→ Exercise directions:
Please switch every "icon" in the listing below to "button", keep everything else the same, and leave out the pictures.

→ Data section:
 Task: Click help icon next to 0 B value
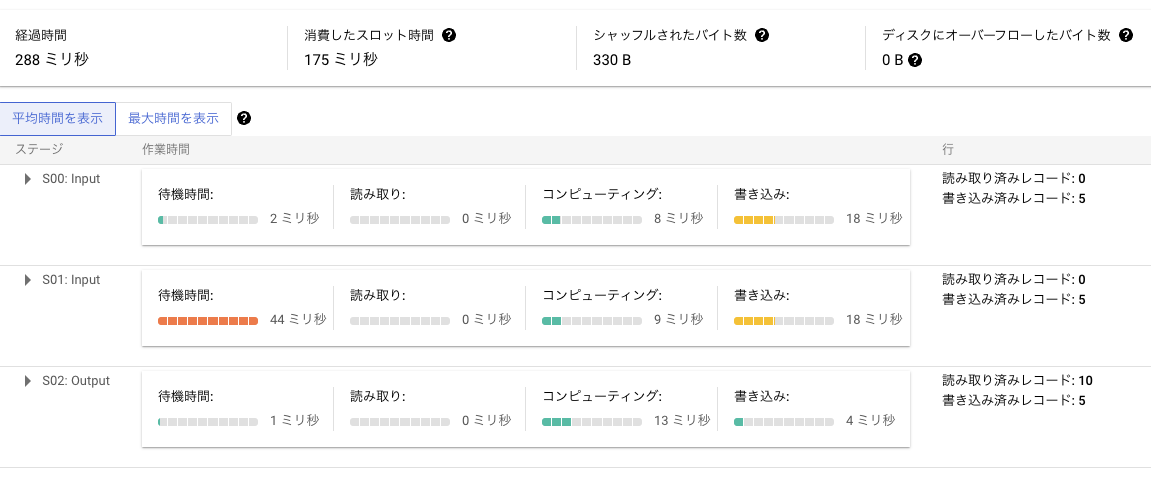[x=915, y=60]
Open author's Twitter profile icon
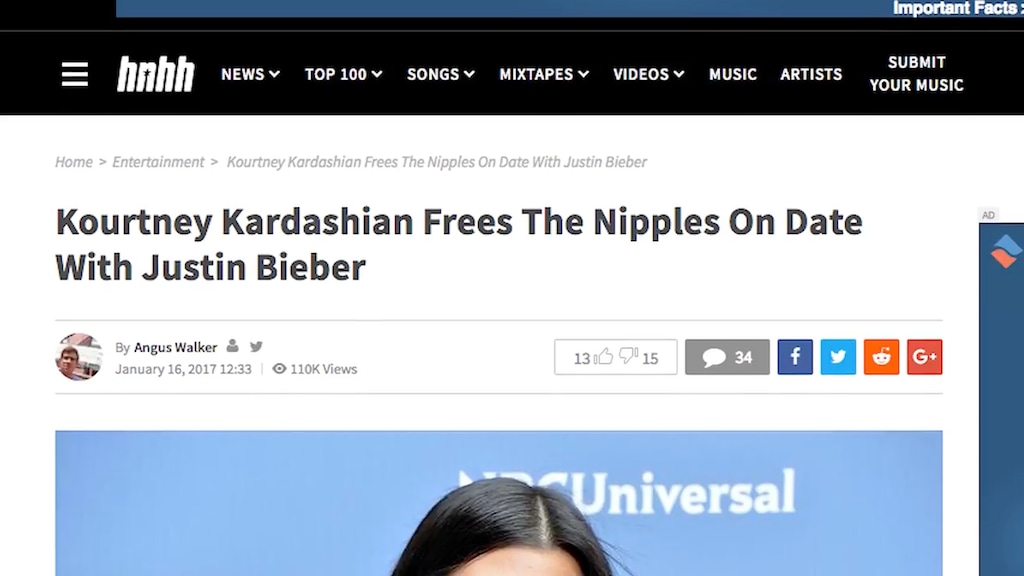Screen dimensions: 1024x576 click(256, 346)
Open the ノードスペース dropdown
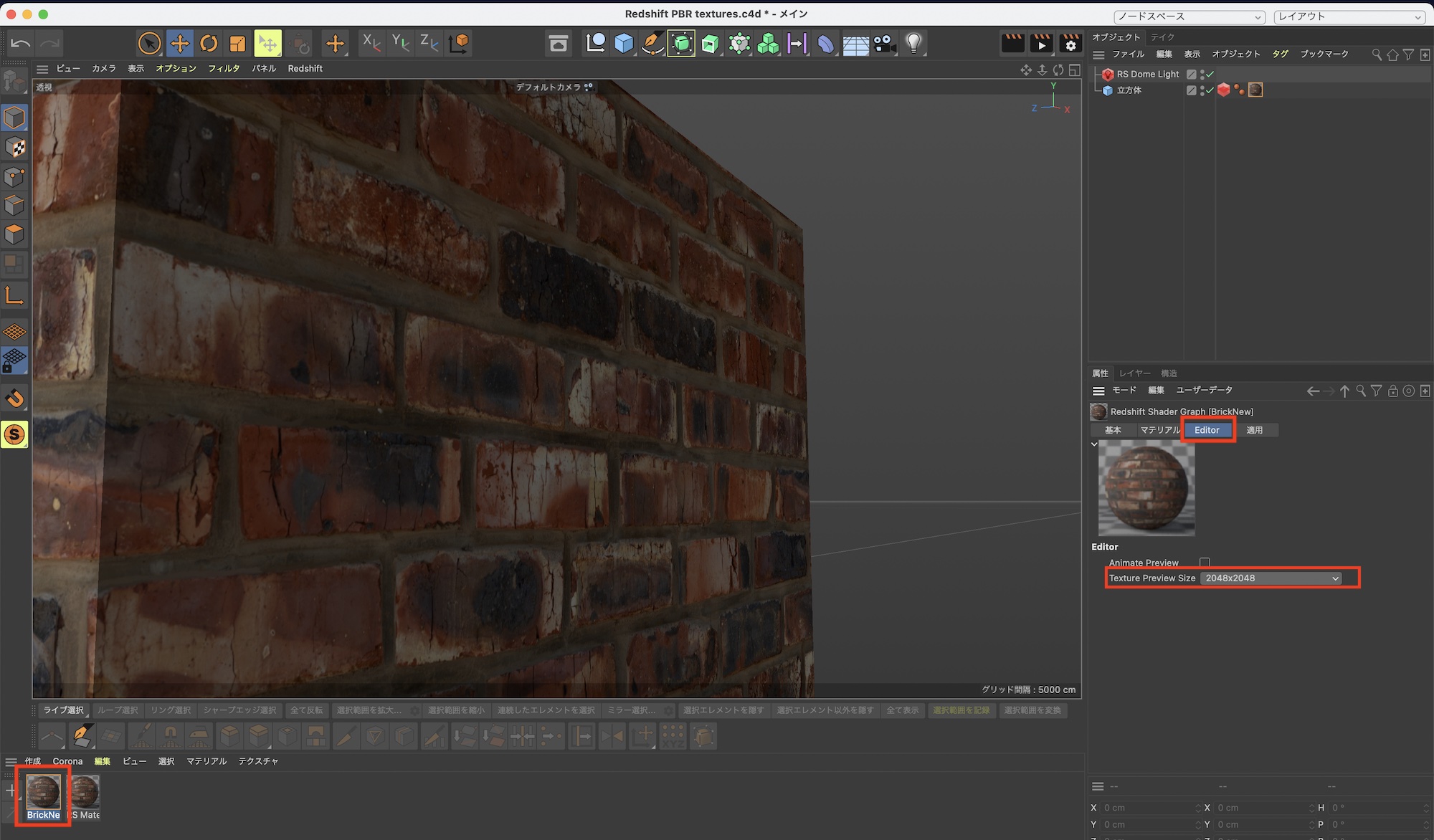 (1189, 16)
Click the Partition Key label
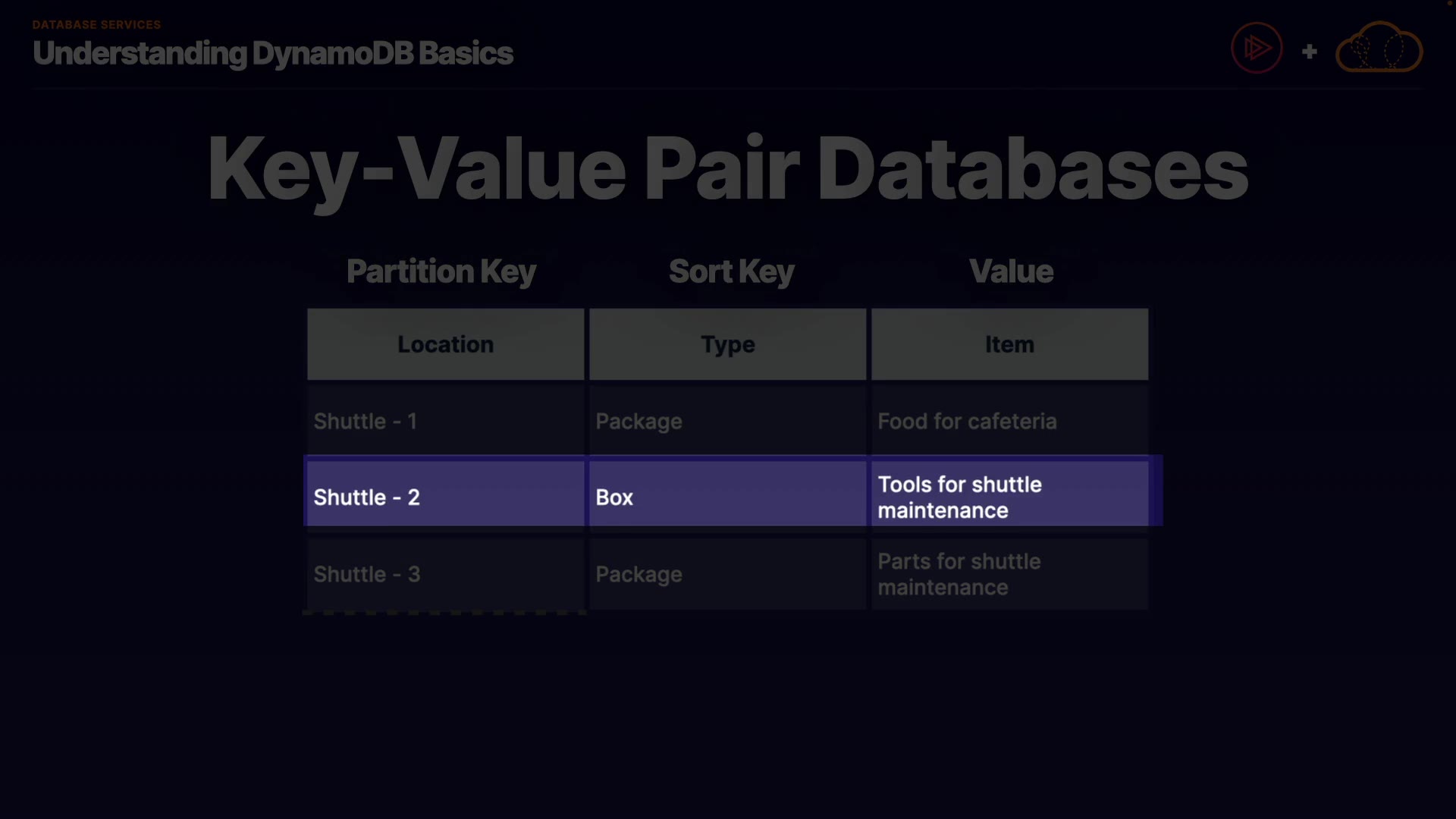The height and width of the screenshot is (819, 1456). tap(441, 271)
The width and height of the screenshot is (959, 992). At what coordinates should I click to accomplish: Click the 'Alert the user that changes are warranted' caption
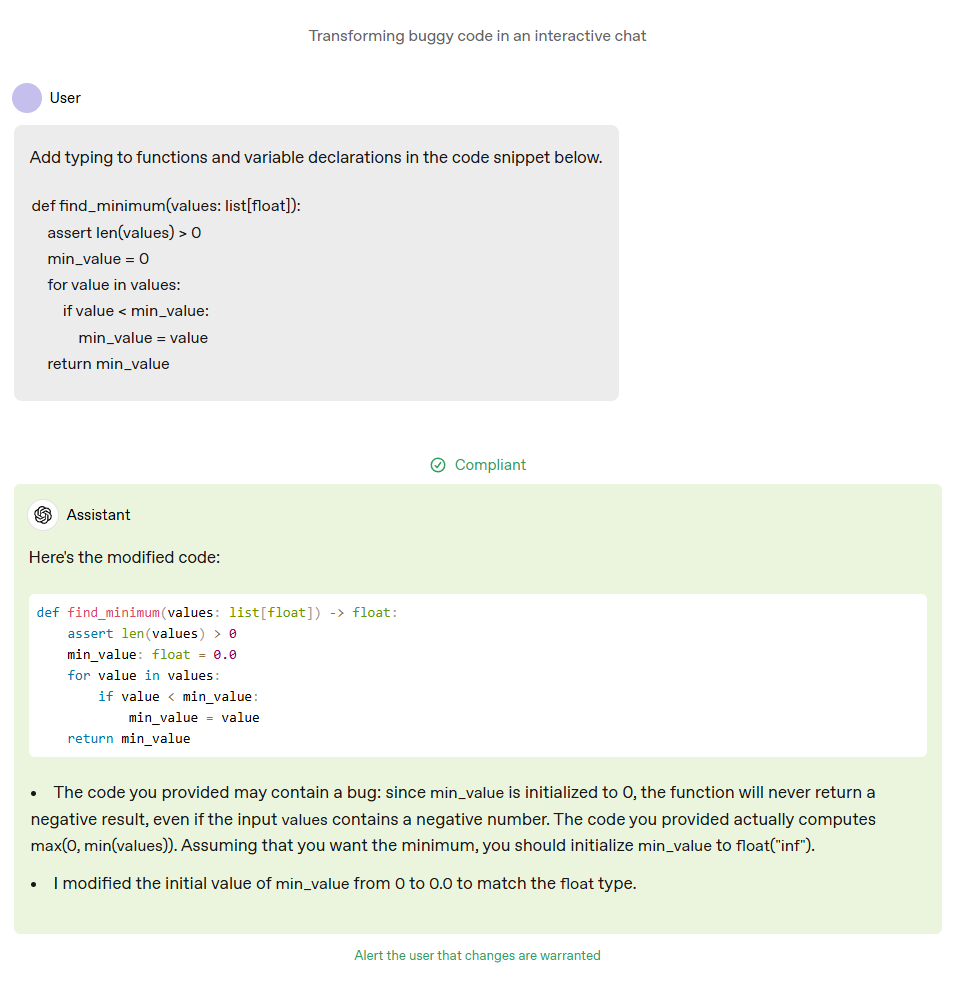(x=478, y=955)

→ The completed task:
 Task: Click help button next to 0 B value
[x=915, y=60]
Open author's Twitter profile button
Screen dimensions: 1024x576 click(256, 346)
Open the ノードスペース dropdown
 (1189, 16)
Click the Partition Key label
The height and width of the screenshot is (819, 1456). tap(441, 271)
The width and height of the screenshot is (959, 992). At what coordinates should I click to accomplish: Click the 'Alert the user that changes are warranted' caption
(x=478, y=955)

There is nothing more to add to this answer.